Para él, para Bruno, Mamita Yunái era, ni más ni menos, Miss Dixon.
En su ignorancia, Bruno no estaba al tanto de las cruentas andanzas de Mamita por Chiriquí o Puerto Limón. No tenía ni la más leve noticia de trenes con estibas de huelguistas baleados, de cadáveres nocturnamente sumergidos en el litoral colombiano.
Muchísimo menos podía predecir que las travesuras de Mamita, irascible cuando se le tocaba aun con el pétalo de una rosa, la llevarían a derribar un gobierno guatemalteco durante cierto fatídico weekend.
“El ‘Yes, Miss Dixon’ era la respuesta obligada, con la misma regularidad del ‘Sí, señor’ que Santos Chocano observara en un sumiso indio sudamericano”.
Para él, para Bruno, mulato oriental, pichón de jamaicano, Mamita Yunái no era ese emporio multitentacular, no era ese monstruo mitológico capaz de adquirir mil caras: United Fruit Company, United Fruit Sugar Company, Empresa Naviera Flota Blanca, Compañía de Seguros La Tropical…
Bruno vivía convencido de que Mamita era ese ser apergaminado, reseco, ignorante de caricias de varón, cuyo nombre de pila nunca supo, pues bastaba un apelativo restallante como un látigo: Miss Dixon; y un cargo: jefa de enfermeras del hospital de la compañía en Banes.
Y Bruno se enorgullecía de ser el mucamo de Miss Dixon. (Sí, dije mucamo, rectifique el lector: entiéndase su sombra, su voluntad dócilmente proyectada, la anticipación de sus deseos).
—Bruno, corta la yerba del jardín.
—Yes, Miss Dixon.
—Bruno, reparte las invitaciones para el canasta party.
—Yes, Miss Dixon.
—Bruno, para Navidad quiero uno de esos cakes rellenos de frutas que preparan ustedes los jamaicanos.
—Yes, Miss Dixon.
—Bruno, encera los pisos.
—Yes, Miss Dixon.
—Bruno, pule los bronces.
—Yes, Miss Dixon.
Y así hasta el infinito, pues innumerables eran las aptitudes del criado, como incontables sus incondicionalidades.
El “Yes, Miss Dixon” era la respuesta obligada, con la misma regularidad del “Sí, señor” que Santos Chocano observara en un sumiso indio sudamericano.
Pero —ay, de su suerte— Bruno incumplió en alguna encomienda.
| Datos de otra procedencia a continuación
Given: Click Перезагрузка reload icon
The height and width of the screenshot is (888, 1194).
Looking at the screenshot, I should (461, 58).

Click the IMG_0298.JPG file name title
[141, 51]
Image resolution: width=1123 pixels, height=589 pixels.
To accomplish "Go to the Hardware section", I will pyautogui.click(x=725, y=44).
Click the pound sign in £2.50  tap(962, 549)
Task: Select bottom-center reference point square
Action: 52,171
No fue un error de bulto: falló por un milímetro en una minucia.
Era peccata minuta, pero la reacción de Miss Dixon fue de las que hacen historia.
Ordenó al mucamo que se arrodillara —el mulato andaba por los seis pies y medio de músculos— y a continuación se escuchó una bofetada.
Testigos presenciales —¿te acuerdas, papá?— todavía cuentan, con la rabia de quienes comen, visten y calzan dignidad, que tras el escarnio se escuchó un susurro:
—Yes, Miss Dixon.
Bruno envejeció, y un día lo enterraron, como cuadra a cualquier mortal.
Años después, un grupo de hombres, armados de Springfields y Garands, se personaron, llevados por un viento de justicia, en un severo edificio de dos pisos, en el norte de Oriente.
En sus manos, junto a las armas, llevaban el certificado de defunción de Mamita en Cuba.
“¡Payasous!”, gritó en su media lengua el americano que hizo entrega de la oficina, convencido de un rápido regreso.
Ignoraba que ya no habría, nunca más, lugar en Cuba para Brunos, ni para Misses Dixon.